COMPITI DA SVOLGERE ▸
• 1. Trascriva la parte del brano sui bazar persiani che inizia con "I colori e i" e termina con "in amicizia, quasi.", cambiando il nome "Kerman" in "Tabriz".
• 2. Elenchi tutte le città citate nel brano sui bazar persiani.

BRANO FORNITO ▸
Non è solo storia e religiosità, l’Iran moderno, ma anche vita pulsante.
Per rendersene conto, è sufficiente infilarsi in uno dei tanti bazar che costituiscono luogo d’incontro e di commercio in tutti i centri, piccoli e grandi, della Persia.
Rumorosi, odorosi, traboccanti di merce d’ogni tipo e di un’umanità varia e vivacissima. Se il bazar di Teheran è immenso, quelli di Shiraz, di Isfahan, di Mashad non sono da meno per ampiezza e varietà degli oggetti che mettono in mostra. L’acquisto di un tappeto, che si sfoglierà come un libro alla ricerca del “pezzo” che piace, richiede una certa esperienza o quantomeno i consigli di chi se ne intende. Inoltre ogni tappeto, a seconda delle zone da cui proviene, possiede colori, disegni specifici e un complicato sistema di nodi e di lavorazione che vengono tramandati da generazioni.
I colori e i disegni appagano l’occhio in tutti i sensi: a Kerman si preferiscono decorazioni a motivi floreali; a Shiraz si predilige il blu, talvolta il rosso o l’avorio; ogni città si distingue dalle altre. Nei bazar, infine, si può scoprire l’anima gentile e sorridente degli iraniani; felici di mercanteggiare tutto, purché sia fatto con cortese insistenza; in amicizia, quasi.
Alla fine, l’acquisto avrà il sapore di una piccola abile conquista, favorita dalle discrete lusinghe del venditore che, dice, non ha mai incontrato un acquirente così agguerrito; una simpatica bugia alla quale si crede di buon grado.
La scoperta di anime gentili e premurose, rende il viaggio un’avventura piacevole.

MATERIALE DI PARTENZA ▸
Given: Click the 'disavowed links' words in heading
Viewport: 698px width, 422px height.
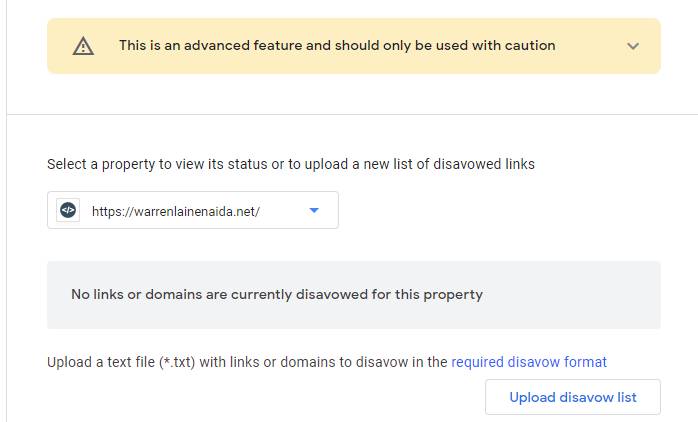Looking at the screenshot, I should point(484,164).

SOLUZIONI DEGLI ESERCIZI ▸
• 1.
I colori e i disegni appagano l’occhio in tutti i sensi: a Tabriz si preferiscono decorazioni a motivi floreali; a Shiraz si predilige il blu, talvolta il rosso o l’avorio; ogni città si distingue dalle altre. Nei bazar, infine, si può scoprire l’anima gentile e sorridente degli iraniani; felici di mercanteggiare tutto, purché sia fatto con cortese insistenza; in amicizia, quasi.

• 2. Teheran, Shiraz, Isfahan, Mashad, Kerman